Eileen asked me to enlarge upon my perception that we are much to blame for the decline of the humanites (but see the links below).
Foolishly rising to the bait, I offer the following [I hasten to add that these are the result of 45 years of teaching, some reading, a great deal of thinking and discussion with colleagues. There is nothing imaginative or new here.]
1.We have disconnected the humanities from most other bodies of knowledge; indeed, we have disconnected the humanities disciplines from each other.
2.We have disconnected the humanities from work, from the arenas where the humanities can be practiced.
3.We have disconnected them from the everyday existence of average folk.

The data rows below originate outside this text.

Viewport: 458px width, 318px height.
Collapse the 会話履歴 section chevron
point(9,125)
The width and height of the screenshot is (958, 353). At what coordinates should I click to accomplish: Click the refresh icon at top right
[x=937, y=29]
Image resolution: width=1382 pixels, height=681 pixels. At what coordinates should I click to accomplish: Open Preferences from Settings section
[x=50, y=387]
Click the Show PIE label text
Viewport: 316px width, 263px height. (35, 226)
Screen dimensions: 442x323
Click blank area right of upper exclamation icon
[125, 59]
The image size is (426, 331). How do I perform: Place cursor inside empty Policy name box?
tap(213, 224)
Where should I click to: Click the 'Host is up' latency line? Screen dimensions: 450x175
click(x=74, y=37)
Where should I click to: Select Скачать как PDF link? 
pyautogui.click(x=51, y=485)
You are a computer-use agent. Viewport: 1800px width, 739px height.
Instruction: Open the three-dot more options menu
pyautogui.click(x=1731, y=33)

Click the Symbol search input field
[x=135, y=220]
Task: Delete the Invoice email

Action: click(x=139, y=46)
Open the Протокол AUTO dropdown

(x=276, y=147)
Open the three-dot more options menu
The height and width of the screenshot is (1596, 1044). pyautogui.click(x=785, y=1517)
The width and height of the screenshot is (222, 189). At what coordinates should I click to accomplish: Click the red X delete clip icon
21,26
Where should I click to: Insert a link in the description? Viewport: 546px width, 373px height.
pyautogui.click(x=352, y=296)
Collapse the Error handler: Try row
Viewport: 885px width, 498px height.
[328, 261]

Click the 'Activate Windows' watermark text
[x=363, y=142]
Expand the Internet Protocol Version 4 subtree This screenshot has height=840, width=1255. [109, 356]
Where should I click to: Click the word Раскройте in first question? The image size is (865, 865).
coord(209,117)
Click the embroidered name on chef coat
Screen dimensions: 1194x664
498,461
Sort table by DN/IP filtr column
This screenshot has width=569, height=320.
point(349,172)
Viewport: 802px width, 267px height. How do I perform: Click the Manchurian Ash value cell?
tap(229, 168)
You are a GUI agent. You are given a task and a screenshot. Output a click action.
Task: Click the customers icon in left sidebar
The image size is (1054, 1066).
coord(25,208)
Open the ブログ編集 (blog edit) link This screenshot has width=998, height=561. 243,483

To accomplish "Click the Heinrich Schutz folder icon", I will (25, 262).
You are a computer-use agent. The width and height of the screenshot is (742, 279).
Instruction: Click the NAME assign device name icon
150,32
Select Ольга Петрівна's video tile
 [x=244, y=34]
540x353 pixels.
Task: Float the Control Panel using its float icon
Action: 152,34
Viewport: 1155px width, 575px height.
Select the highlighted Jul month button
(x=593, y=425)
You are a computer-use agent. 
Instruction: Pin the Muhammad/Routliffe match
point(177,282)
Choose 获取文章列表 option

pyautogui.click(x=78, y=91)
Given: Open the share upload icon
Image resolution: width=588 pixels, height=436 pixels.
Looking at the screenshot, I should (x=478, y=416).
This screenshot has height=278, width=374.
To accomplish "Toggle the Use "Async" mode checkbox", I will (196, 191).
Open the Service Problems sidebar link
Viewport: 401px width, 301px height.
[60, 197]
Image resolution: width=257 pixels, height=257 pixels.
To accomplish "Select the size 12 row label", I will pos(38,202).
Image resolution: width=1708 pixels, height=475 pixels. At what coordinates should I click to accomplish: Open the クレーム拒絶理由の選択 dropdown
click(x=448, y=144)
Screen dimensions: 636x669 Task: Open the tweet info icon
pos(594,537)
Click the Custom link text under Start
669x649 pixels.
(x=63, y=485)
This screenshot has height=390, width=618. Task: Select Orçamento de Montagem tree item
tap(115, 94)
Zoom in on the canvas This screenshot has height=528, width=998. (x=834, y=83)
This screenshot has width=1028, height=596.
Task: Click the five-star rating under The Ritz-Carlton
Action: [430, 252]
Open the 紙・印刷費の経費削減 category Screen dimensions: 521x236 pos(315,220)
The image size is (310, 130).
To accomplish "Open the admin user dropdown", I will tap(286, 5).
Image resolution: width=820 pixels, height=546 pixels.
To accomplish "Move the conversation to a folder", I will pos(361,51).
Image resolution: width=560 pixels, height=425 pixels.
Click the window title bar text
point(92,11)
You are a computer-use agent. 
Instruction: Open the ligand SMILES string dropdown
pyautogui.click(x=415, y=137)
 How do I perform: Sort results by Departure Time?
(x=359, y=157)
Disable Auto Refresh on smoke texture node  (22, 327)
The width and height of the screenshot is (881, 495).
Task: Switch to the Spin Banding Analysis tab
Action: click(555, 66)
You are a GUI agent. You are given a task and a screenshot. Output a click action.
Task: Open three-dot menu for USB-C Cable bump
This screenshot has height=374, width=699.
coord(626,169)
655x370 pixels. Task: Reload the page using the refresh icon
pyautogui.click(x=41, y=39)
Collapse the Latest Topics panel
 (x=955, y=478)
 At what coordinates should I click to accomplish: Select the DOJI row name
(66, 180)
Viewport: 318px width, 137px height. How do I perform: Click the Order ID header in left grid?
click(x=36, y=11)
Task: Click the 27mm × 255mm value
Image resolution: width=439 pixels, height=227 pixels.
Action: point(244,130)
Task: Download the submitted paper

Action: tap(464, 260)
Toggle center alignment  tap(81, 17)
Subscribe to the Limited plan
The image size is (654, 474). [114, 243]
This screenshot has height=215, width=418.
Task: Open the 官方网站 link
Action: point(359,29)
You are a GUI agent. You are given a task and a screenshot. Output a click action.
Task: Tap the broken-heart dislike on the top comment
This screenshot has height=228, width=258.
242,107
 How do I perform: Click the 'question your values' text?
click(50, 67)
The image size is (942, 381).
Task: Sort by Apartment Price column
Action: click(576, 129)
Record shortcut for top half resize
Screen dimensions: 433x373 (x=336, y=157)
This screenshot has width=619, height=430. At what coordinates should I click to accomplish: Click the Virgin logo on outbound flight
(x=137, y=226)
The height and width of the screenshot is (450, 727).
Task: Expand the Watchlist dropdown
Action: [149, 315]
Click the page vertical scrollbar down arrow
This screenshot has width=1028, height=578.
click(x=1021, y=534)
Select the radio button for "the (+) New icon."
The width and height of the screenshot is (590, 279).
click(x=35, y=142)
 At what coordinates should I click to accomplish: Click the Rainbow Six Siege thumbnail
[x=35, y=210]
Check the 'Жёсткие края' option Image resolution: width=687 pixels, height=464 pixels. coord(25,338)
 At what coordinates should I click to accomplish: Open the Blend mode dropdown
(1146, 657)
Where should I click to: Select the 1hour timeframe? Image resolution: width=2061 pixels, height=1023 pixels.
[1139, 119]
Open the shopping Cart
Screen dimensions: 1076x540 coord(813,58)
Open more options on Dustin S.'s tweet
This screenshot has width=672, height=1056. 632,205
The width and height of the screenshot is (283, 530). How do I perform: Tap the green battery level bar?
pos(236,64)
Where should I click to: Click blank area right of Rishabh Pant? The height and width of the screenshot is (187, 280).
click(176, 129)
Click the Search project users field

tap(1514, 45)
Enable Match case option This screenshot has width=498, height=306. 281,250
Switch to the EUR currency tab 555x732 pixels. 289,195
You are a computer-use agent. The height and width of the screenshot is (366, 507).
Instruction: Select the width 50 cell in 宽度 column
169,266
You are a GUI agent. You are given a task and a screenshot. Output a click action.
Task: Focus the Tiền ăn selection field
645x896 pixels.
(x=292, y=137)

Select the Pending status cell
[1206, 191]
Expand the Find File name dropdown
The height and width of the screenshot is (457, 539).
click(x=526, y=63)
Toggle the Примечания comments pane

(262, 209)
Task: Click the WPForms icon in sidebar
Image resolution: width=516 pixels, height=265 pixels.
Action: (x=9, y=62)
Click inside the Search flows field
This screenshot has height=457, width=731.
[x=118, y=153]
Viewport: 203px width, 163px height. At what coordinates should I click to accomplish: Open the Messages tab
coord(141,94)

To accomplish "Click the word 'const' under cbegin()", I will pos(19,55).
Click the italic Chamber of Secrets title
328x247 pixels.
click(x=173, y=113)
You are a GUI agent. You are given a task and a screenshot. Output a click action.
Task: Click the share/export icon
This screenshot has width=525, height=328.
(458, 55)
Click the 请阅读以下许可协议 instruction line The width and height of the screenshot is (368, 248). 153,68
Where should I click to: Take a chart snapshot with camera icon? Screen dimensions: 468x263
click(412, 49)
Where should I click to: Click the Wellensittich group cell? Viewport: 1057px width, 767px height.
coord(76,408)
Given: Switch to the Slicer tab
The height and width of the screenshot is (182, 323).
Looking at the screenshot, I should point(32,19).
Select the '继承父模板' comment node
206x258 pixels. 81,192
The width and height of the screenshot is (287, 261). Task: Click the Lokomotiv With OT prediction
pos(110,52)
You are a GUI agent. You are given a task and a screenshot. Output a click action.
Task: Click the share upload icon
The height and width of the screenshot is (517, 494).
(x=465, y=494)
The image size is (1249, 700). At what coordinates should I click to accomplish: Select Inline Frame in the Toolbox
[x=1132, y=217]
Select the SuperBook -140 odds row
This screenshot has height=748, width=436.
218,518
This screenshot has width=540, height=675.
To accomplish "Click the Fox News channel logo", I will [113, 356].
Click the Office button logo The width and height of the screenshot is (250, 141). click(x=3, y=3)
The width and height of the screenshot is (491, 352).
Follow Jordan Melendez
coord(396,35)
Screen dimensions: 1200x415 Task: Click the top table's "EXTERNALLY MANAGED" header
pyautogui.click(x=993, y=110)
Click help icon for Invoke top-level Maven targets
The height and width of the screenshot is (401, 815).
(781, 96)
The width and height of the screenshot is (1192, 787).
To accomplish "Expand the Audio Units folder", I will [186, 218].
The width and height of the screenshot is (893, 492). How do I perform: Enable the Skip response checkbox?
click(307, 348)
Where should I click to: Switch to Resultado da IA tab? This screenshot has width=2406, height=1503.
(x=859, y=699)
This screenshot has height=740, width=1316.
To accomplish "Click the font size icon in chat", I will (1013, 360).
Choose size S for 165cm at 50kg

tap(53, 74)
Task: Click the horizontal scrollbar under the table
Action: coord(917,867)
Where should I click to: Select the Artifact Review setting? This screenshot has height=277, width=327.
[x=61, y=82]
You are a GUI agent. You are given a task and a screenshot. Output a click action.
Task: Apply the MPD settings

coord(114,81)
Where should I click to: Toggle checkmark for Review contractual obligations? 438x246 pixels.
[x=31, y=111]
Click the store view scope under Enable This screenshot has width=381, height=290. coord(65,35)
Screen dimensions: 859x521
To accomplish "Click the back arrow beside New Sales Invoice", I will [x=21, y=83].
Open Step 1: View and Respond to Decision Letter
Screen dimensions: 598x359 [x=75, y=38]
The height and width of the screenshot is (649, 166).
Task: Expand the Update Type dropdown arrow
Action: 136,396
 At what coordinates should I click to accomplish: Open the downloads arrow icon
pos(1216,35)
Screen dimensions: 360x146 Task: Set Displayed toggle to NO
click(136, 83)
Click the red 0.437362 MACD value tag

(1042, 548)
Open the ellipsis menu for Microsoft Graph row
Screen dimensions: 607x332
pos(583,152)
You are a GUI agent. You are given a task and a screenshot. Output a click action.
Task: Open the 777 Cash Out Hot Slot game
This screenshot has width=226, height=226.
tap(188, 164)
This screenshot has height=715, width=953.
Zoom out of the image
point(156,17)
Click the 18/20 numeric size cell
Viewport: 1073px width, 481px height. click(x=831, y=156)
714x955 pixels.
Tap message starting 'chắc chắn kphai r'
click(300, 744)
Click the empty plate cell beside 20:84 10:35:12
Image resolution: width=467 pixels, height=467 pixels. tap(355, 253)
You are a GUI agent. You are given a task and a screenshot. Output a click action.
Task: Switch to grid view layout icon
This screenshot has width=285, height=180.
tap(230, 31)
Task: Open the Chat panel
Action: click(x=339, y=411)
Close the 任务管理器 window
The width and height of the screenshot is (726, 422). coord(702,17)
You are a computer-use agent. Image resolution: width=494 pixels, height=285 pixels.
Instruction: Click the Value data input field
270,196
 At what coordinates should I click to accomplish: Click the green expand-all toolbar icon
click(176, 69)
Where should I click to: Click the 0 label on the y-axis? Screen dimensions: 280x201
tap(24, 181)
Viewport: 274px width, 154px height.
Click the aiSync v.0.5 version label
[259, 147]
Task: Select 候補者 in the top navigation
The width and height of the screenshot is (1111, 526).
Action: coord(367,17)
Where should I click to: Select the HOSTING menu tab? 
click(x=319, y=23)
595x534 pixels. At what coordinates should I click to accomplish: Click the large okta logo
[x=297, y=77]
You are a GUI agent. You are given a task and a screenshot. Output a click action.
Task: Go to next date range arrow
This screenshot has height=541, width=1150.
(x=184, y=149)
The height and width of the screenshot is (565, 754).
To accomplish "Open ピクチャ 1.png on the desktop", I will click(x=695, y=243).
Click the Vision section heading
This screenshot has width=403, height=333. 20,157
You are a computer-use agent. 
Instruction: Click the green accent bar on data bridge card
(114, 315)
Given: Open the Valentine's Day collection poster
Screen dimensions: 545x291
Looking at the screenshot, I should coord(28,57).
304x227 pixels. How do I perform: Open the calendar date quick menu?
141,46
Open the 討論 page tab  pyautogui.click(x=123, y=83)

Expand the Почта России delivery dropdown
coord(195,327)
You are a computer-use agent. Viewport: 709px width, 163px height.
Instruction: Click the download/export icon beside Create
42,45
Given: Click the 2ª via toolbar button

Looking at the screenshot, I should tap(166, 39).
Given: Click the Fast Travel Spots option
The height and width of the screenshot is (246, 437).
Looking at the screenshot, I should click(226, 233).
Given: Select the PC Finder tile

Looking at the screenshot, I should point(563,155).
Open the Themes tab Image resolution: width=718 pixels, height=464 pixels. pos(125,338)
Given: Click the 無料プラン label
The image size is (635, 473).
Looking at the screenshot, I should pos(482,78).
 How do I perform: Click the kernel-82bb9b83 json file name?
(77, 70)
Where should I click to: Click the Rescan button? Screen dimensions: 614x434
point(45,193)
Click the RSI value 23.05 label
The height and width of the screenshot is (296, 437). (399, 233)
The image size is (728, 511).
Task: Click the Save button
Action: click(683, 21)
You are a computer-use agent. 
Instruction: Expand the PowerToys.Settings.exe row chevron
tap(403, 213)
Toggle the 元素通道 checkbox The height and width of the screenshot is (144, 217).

4.We have disconnected ourselves from the values implicit in texts because they seem unpopular or unimportant.
5.Having disconnected ourselves from active humanities, we reject the need to practice humanistic values in our professional lives.
[I realize that the Liberal Arts are not synonymous with the Humanities but the latter is a major component of any definition of the liberal arts. Apparently, in spite of our (my) sense of the failure of the humanities, research is showing the exact opposite.]